Several funnel clouds dropped out of a storm that moved through Washakie, Hot Springs, and Bighorn Counties on Friday Afternoon. This particular funnel cloud was captured on film by a Facebook fan, Rosie Denny, who took the above photo one mile north of Hyattville. A lot of hail dropped out of a storm that moved through Washakie, Hot Springs, and Bighorn Counties on Friday afternoon. This picture was taken along the Hot Springs / Washakie county line by Beth Harrison.

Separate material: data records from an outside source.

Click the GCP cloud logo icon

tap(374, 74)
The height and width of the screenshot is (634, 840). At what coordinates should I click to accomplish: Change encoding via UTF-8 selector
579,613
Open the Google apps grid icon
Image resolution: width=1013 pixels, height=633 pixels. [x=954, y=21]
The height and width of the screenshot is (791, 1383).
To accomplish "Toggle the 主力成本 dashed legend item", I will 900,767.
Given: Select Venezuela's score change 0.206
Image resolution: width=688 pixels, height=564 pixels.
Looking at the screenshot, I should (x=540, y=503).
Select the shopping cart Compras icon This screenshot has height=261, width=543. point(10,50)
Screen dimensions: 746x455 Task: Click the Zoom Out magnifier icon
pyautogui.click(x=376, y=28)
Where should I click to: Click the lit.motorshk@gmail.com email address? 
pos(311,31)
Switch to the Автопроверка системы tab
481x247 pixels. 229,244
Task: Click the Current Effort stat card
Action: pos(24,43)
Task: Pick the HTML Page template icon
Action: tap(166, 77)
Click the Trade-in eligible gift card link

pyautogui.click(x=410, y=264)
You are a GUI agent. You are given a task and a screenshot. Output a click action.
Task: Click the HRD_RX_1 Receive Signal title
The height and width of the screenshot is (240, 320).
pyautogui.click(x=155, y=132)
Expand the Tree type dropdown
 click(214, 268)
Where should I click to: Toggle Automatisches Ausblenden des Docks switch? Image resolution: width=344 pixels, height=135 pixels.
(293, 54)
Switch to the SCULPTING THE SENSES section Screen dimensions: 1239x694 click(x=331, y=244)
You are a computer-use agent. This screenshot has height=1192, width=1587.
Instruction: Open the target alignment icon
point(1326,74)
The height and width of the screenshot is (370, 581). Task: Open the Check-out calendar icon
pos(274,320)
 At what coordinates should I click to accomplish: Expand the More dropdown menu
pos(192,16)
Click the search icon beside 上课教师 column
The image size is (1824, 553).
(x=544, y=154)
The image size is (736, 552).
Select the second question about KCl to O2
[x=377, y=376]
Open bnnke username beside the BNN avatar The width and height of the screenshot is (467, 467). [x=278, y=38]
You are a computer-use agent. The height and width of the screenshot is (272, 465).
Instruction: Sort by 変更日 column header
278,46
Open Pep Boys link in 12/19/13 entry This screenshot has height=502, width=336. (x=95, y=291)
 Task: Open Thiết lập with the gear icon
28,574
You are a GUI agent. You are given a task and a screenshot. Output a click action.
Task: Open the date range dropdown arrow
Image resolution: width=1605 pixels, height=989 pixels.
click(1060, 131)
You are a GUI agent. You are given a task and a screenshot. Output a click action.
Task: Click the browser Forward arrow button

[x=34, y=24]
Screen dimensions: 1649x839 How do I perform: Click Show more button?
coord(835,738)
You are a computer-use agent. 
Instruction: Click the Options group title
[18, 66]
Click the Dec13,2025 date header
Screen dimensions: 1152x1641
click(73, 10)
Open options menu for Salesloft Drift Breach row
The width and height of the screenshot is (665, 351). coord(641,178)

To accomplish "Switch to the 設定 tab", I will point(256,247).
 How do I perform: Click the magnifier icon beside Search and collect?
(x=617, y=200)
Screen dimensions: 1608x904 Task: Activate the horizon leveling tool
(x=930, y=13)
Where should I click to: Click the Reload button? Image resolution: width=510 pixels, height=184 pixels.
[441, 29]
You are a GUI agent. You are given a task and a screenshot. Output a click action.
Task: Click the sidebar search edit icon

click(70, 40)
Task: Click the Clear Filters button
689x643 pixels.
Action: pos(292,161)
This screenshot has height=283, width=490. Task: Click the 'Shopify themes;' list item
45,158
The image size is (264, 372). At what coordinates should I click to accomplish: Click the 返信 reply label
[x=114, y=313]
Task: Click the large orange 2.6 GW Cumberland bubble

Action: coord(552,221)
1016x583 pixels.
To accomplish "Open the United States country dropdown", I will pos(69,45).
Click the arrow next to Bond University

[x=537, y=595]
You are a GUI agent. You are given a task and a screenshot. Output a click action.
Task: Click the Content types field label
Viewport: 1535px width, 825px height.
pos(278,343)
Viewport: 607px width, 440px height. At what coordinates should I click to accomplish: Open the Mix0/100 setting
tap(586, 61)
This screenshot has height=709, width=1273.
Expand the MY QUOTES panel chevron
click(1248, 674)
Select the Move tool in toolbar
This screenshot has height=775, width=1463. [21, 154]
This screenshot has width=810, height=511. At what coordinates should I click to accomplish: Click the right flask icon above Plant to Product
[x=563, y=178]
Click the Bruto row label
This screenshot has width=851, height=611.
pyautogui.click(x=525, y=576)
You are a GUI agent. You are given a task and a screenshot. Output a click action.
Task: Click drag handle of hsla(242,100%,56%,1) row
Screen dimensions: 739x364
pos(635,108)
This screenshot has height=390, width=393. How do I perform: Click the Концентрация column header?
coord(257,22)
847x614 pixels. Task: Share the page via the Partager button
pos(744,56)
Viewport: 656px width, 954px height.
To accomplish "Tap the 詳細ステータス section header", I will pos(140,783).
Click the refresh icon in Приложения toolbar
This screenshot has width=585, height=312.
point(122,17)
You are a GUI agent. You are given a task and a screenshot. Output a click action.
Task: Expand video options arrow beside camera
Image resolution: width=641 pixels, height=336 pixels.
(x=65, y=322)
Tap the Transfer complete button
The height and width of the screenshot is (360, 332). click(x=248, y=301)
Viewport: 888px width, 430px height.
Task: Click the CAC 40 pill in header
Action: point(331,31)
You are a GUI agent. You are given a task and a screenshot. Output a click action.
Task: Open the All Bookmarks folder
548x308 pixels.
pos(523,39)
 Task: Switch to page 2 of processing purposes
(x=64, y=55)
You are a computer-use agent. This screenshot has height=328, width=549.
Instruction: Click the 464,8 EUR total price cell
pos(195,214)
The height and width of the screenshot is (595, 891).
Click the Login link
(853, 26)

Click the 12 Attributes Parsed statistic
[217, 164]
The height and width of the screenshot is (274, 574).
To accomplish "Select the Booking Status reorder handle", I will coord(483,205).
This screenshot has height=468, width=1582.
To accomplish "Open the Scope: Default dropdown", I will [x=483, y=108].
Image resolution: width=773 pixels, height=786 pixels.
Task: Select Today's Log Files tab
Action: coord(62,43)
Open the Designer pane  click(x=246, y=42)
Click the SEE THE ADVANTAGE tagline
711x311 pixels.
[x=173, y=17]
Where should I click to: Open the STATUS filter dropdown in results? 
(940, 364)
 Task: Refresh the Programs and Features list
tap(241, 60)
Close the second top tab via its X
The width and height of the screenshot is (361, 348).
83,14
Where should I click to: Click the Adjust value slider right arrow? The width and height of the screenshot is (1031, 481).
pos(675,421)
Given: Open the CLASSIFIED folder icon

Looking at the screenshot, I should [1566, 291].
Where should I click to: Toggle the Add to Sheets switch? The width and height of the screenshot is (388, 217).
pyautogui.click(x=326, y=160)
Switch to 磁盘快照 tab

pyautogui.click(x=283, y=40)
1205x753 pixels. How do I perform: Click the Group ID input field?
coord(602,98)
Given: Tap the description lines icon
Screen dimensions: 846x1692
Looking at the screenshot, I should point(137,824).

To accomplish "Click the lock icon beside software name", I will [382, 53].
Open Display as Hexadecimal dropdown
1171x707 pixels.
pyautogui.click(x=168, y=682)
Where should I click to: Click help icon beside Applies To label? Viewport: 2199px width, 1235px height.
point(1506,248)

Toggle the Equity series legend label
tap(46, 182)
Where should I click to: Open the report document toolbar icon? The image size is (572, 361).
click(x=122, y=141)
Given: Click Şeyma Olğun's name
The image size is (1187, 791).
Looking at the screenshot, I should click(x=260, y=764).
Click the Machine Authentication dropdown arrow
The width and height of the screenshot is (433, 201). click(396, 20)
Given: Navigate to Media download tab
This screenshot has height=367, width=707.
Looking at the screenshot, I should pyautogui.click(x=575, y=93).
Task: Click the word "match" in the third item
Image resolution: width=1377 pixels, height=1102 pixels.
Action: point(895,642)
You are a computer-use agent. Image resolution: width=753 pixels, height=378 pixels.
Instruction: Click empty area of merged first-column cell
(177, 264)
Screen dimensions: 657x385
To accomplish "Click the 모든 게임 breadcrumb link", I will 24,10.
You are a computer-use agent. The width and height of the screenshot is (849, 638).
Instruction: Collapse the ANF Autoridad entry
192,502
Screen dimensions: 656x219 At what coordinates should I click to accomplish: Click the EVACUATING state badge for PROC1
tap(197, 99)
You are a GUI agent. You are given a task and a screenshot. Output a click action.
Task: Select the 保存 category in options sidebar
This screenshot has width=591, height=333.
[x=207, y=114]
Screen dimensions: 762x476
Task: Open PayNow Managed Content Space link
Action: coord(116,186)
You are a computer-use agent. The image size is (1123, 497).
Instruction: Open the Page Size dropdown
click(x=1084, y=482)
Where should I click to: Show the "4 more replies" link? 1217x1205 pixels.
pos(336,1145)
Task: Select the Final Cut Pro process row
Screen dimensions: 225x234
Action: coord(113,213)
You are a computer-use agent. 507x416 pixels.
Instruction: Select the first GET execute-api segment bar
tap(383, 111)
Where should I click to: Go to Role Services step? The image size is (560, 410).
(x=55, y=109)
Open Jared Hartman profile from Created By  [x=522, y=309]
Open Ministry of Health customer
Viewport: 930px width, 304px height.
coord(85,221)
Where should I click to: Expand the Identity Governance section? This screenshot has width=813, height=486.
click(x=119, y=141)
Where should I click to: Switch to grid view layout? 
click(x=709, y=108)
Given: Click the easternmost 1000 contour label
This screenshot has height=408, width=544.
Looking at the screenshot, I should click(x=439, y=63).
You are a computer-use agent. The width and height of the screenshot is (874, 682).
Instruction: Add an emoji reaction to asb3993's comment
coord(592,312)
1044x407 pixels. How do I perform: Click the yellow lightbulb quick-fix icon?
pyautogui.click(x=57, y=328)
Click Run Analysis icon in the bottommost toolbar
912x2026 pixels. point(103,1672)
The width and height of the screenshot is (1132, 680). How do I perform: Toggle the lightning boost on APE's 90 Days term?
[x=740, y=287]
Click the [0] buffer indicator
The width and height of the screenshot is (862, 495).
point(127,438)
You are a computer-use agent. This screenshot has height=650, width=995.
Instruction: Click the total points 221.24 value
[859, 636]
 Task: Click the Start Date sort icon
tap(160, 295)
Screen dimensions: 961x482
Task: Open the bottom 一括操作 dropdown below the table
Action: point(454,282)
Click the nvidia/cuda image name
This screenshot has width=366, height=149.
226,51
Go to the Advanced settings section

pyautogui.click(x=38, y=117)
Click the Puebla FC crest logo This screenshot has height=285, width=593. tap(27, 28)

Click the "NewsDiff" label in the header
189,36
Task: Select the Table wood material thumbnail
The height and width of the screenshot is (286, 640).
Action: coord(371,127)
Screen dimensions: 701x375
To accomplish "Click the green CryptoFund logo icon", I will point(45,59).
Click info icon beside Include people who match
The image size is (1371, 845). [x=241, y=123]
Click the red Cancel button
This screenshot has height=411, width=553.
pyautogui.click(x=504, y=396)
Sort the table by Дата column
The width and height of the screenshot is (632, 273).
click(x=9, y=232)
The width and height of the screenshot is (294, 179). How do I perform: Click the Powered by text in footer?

The ingredients needed for thunderstorms are all present for Saturday; however, the storms are expected to be less severe, yet they will be more evenly distributed - not just concentrated in the far northeastern portion of our forecast area. They will still be able to produce heavy downpours, frequent lightning, hail, and strong gusty winds (especially around Casper where downburst winds are more likely in the afternoon).

Storm Prediction Center Thunderstorm Forecast
Storm Prediction Center Day One Convective Outlook
The Storm Prediction Center is anticipating the stronger storms to move east into the plains, however, the region still remains in the "general" thunderstorm area (shaded in green).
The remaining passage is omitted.